It is time to play with your human “horse” again for the next part of food delivery. This next step is one that helps develop space management of your horse by using food delivery.

We are going to add in the next step of turning into your human “horse” as you deliver the treat and unfolding your arm towards her shoulder. This will cause your “horse” to move backwards to get the treat. It may take a couple times for your human “horse” to figure out she now needs to move her feet to get the treat. Remember it is about directing your energy too!

It is the stepping into your horse and unfolding your arm into her shoulder that will send the energy needed to encourage her to move back. Why is this step important? When your horse moves back out of your space to get her treat, she helps develop the polite, safe manners we expect to see in our clicker trained horses.

You’ll practice this with your human partner until you have things working smoothly. The following two You Tube videos will show this both with the ‘human’ and real horse.

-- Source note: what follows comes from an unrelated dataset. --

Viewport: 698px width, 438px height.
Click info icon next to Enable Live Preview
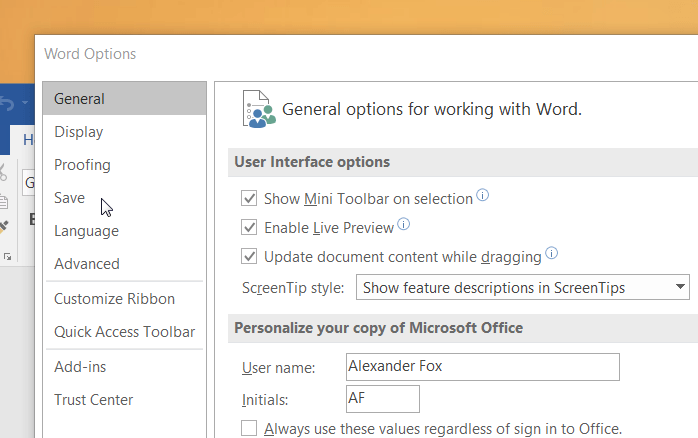pos(404,225)
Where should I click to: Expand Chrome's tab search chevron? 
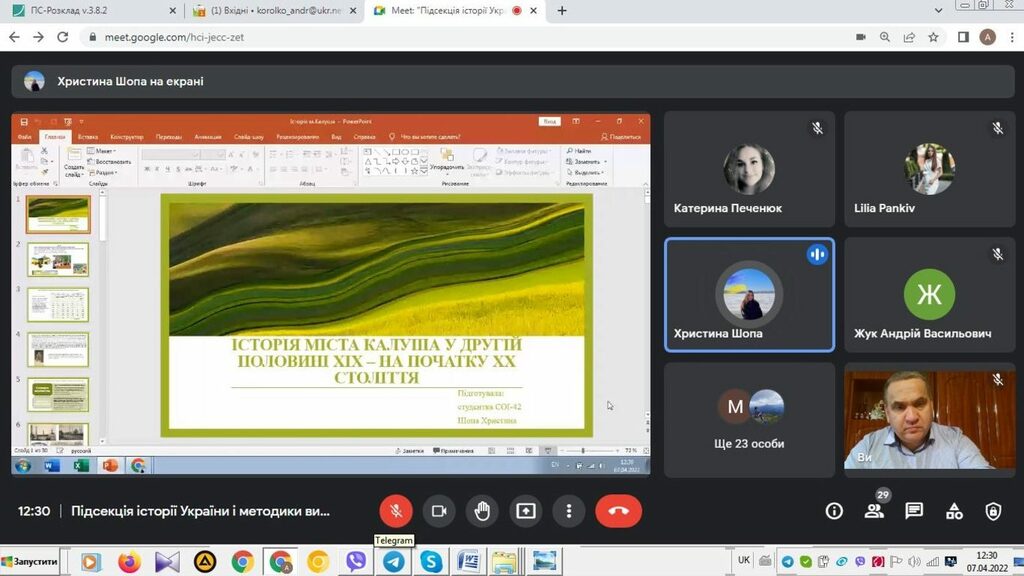pyautogui.click(x=938, y=11)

When you feel confident in this last step you are ready to get your real horse.

When your horse is solid in his targeting you can add in your new food delivery step so that you are turning into him and delivering the food so that he is backing out of your space to get the food. Present the food where you would like him to be.

Once again do a round of 20 treats. Hold the target out to him, click as he touches it, now step into him unfolding your arm and sending your energy towards him and deliver the food so that he is backing out of your space to get the treat. Repeat for several more trials and remember in between trials to take a moment and look at how things went and make small changes if needed.

Why is this final step in the food delivery important? The most obvious reason is that it teaches your horse to move back out of your space in order to receive his treat. If you do this consistently (consistency is the basis of ALL good training) your horse will begin to automatically step back after hearing the click. The food delivery will have helped him understand your body language. You won’t have to “get tough” with him. He’ll back up easily from a light request. Not only does this create a very polite horse, it also sets him up beautifully for the weight shifts you need for advanced performance work.

Now I know there are those of you out there thinking…ok so now I can get my horse to target his nose to an object I hold what? Well folks it is time to think outside the box ‘stall’. Get creative! How can you use this new found skill to assist you with other behaviours?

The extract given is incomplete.